Government will set up early public pay talks in efforts to defuse unrest
The Taoiseach has signalled the Government is ready to speed up public pay restoration talks but he has warned there will be no "blank cheques".
As pressure continued from other union leaders in the wake of the large garda pay offers 10 days ago, ministers will tomorrow discuss the prospect of an accelerated pay restoration talks timetable.
One minister said last night the Government is prepared to concede that talks on a successor arrangement to the Lansdowne Road Agreement can begin much earlier than expected. "We are ready to expedite the talks process, provided the unions are prepared to remove any threats of industrial action. As it is, ministers are being 'picked off' one by one and that is an expensive process," the minister said.
Earlier, the Taoiseach said he understood the demand from Siptu president Jack O'Connor that talks on pay restoration must be scheduled for February, otherwise he would ballot his 60,000 public service members for strike.
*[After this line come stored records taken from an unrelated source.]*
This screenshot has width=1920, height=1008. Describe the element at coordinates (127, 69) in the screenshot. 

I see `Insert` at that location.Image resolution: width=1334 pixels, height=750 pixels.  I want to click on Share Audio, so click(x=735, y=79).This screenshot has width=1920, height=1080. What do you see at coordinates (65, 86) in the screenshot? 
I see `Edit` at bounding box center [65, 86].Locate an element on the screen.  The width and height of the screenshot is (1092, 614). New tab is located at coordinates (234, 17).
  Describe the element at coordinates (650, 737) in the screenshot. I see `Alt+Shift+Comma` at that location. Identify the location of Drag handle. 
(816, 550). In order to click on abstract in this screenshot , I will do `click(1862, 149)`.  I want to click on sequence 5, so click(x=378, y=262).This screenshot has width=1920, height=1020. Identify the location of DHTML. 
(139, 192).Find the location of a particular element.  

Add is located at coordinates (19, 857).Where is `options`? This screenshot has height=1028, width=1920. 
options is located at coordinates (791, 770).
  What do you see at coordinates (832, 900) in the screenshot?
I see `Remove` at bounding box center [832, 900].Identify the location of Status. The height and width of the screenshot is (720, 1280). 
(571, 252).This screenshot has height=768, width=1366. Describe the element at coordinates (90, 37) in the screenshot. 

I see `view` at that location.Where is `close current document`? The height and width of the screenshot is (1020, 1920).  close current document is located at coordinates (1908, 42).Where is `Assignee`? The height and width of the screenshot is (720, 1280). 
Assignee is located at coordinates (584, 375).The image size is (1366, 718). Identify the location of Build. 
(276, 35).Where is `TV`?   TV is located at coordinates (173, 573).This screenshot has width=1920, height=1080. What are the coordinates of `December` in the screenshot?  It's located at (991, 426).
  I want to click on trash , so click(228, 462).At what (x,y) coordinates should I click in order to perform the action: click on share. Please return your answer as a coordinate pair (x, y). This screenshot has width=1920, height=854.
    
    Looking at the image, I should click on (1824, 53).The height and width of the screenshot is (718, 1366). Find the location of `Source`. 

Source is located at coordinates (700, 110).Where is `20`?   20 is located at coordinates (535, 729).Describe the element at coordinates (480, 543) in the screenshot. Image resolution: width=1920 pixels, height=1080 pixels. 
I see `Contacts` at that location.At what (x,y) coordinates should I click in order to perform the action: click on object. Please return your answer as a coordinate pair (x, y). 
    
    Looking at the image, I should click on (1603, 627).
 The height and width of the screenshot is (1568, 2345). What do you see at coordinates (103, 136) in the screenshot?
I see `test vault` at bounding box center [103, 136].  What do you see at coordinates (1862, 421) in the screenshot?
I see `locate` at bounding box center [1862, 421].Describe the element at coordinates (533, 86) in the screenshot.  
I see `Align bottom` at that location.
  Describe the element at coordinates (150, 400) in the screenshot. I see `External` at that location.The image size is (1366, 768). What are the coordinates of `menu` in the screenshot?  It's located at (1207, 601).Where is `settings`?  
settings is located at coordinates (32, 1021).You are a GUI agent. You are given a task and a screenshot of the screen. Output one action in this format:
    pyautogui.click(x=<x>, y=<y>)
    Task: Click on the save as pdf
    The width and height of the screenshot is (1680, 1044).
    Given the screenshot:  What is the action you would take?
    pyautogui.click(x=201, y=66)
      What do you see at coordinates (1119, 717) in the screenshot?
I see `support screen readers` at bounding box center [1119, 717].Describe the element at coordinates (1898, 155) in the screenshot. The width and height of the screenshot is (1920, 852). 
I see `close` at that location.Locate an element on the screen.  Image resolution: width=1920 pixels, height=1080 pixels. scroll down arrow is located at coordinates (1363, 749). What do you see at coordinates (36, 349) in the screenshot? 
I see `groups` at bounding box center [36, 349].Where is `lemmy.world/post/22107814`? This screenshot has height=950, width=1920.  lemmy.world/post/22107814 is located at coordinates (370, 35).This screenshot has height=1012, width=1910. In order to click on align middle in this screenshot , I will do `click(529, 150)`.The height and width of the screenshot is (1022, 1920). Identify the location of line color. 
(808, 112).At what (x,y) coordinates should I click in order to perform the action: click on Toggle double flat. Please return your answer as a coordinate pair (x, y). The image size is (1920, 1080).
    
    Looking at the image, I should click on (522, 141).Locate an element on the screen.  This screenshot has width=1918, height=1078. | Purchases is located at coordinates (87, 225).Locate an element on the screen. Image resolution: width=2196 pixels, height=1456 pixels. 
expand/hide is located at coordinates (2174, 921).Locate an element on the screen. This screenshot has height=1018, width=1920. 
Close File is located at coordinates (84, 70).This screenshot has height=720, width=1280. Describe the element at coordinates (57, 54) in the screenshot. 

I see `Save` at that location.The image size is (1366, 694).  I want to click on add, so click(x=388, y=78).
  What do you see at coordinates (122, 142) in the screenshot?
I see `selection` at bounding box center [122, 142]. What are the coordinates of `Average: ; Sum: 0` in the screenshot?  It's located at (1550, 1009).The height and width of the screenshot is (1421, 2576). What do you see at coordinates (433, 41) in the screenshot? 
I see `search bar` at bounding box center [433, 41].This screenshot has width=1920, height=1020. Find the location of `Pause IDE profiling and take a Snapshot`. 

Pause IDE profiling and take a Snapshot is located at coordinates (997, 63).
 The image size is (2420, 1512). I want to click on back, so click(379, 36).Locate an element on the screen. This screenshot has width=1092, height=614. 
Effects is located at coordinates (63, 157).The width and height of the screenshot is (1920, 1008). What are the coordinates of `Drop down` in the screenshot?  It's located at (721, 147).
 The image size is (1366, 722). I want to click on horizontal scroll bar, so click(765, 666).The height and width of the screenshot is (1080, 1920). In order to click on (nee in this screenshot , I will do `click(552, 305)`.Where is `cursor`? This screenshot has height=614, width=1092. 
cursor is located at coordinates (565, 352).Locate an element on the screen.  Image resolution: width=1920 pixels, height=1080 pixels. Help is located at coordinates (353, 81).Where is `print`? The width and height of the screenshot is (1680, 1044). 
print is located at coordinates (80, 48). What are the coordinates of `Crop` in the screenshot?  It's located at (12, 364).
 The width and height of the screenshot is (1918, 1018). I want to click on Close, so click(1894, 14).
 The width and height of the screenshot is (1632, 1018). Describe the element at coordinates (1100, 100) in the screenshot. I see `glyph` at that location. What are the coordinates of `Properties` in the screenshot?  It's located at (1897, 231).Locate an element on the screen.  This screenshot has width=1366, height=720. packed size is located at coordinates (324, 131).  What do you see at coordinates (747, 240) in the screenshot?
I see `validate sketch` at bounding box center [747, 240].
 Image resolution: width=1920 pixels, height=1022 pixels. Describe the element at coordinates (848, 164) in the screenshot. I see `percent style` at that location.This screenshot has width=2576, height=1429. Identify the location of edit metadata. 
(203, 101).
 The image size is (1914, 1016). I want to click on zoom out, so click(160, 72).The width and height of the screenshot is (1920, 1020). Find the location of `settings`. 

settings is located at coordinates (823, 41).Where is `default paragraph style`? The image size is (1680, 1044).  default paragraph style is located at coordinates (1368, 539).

"What Siptu was talking about was the question of having talks. But we do not have the money to deal with all the claims that are coming, and nobody wants to wreck the progress made by people's sacrifices over the past six or seven years," the Taoiseach told RTÉ.
The general secretary of the Civil and Public Service Union, Eoin Ronayne, said workers understood the need to balance the books. "We realise the financial constraints. But these must be offset by the need to balance the goodwill of the public service workers who have taken real pay cuts and we cannot wait until next summer to start new talks," Mr Ronayne said.
The CPSU leader, who represents 13,000 mainly lower-paid clerical workers, said talks must focus on a full reinstatement of pay cuts, rolling back extra working hours, and restoration of entry-level pay rates as members had kept agreements.